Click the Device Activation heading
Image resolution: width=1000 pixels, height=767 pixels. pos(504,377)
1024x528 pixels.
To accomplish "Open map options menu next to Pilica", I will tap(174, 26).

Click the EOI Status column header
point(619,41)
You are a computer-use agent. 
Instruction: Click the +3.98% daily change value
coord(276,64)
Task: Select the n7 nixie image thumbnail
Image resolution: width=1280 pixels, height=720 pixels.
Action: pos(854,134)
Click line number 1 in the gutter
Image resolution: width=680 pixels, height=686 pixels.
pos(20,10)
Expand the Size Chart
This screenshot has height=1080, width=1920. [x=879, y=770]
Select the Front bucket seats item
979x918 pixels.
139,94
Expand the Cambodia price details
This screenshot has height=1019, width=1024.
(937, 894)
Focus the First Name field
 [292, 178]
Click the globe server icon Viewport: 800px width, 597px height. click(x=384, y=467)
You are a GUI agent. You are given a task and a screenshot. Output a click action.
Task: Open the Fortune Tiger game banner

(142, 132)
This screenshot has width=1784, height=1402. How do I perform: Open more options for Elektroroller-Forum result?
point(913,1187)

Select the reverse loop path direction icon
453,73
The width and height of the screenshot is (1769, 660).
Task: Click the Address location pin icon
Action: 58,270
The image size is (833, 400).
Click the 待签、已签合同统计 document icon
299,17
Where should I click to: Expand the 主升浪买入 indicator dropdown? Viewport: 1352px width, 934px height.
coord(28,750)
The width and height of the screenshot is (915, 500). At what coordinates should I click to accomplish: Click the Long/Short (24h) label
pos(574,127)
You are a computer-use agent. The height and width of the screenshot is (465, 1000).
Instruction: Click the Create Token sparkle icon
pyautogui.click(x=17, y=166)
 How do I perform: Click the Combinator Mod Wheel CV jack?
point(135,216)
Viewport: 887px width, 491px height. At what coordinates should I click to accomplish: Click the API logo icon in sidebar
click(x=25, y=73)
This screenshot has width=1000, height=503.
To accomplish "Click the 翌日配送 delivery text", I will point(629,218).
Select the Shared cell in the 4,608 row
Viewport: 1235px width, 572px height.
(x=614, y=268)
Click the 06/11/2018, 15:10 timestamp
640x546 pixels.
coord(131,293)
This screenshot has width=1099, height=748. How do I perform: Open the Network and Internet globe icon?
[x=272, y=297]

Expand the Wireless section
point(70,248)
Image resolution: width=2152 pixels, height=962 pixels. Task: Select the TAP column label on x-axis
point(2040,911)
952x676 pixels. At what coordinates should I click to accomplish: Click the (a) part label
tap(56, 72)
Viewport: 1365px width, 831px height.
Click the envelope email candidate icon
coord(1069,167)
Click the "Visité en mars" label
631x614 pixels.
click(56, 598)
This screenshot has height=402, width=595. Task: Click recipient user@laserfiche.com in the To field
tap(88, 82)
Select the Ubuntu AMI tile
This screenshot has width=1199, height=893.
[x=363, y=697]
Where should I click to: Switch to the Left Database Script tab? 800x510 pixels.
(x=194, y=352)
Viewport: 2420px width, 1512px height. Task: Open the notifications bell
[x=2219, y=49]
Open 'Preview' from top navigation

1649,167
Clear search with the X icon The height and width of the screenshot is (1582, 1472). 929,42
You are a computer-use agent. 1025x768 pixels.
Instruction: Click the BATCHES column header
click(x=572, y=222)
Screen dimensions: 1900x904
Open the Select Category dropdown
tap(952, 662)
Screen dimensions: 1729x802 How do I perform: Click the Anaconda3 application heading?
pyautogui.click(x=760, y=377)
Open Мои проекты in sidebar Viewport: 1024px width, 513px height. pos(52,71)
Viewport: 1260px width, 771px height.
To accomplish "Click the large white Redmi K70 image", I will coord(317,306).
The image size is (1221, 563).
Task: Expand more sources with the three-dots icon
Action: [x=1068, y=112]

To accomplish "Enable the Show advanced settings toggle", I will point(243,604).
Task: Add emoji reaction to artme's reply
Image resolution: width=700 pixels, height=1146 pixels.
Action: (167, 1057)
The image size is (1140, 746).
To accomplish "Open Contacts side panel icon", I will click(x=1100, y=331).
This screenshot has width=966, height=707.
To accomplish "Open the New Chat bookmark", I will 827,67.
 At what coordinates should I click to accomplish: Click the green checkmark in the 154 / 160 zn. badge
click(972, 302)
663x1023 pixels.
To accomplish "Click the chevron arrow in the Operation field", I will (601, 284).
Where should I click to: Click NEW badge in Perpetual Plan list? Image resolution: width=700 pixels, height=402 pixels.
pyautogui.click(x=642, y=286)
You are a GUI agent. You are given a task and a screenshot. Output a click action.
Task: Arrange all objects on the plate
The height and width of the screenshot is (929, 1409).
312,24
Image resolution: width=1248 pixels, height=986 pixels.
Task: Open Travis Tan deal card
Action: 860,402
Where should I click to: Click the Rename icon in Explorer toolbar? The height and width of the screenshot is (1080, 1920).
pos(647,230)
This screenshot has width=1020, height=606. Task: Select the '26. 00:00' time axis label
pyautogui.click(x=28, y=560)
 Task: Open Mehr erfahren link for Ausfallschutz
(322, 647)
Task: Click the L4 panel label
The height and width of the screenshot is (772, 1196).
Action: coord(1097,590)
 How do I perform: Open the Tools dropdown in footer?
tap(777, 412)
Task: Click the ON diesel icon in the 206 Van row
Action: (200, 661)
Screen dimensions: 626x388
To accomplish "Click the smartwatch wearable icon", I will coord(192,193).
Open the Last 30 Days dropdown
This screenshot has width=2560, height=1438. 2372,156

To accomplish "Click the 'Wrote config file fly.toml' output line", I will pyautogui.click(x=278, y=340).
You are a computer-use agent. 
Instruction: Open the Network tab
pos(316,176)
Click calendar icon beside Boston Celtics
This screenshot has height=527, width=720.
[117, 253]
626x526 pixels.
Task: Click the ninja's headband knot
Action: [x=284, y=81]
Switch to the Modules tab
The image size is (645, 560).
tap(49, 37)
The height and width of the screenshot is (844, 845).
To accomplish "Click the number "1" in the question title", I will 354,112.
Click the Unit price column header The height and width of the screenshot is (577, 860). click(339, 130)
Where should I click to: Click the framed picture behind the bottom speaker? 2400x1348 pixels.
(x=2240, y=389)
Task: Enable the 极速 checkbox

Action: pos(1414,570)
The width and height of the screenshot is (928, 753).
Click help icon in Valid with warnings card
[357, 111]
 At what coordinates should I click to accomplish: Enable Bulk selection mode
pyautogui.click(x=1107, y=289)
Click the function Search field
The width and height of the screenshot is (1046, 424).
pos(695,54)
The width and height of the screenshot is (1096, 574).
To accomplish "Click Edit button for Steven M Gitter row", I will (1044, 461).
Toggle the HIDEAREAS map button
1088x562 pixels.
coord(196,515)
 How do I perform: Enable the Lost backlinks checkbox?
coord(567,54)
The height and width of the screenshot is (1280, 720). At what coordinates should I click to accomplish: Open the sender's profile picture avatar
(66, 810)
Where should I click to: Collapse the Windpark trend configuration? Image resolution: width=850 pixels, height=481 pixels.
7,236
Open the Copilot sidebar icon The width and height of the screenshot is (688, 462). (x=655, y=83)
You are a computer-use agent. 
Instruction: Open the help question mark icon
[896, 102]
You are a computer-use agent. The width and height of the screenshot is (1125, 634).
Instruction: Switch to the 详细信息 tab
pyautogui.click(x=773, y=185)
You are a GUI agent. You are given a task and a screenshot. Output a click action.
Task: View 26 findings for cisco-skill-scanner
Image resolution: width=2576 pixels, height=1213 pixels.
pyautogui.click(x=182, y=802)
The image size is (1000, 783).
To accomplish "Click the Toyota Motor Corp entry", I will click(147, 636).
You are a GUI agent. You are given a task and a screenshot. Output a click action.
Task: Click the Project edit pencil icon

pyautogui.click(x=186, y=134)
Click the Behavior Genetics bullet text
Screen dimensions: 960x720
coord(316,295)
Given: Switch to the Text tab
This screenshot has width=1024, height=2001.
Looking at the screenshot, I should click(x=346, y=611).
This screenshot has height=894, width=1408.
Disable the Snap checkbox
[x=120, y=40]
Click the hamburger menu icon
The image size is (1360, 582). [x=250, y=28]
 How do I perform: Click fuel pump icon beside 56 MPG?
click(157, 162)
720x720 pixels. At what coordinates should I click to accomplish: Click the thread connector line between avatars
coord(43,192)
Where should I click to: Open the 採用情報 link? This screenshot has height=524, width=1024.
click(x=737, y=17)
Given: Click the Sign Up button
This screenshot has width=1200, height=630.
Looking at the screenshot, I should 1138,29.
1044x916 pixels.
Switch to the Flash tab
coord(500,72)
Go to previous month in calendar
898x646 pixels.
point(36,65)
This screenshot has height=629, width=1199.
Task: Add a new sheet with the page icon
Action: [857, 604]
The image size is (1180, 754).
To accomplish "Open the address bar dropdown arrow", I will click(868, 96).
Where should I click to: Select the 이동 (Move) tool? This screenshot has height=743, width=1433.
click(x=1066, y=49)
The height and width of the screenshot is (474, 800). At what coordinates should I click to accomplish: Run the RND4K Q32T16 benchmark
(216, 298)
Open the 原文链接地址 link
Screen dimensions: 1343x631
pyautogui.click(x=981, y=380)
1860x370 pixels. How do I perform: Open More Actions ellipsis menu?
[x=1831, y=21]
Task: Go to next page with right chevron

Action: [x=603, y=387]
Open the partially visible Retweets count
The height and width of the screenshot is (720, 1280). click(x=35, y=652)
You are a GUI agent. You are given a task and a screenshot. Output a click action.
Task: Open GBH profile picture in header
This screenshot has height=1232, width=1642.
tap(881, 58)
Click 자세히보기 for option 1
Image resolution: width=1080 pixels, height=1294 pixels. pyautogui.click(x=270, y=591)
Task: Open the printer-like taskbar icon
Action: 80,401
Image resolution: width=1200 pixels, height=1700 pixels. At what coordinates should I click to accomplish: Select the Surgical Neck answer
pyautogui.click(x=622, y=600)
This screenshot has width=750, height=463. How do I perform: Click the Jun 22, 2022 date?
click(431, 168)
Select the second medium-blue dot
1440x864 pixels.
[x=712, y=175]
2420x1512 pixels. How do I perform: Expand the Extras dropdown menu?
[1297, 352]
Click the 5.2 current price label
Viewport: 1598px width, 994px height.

******

What is needed:
Your task is to count the lines in the material containing the word "panel" and to state only that number.

Problem solution:
2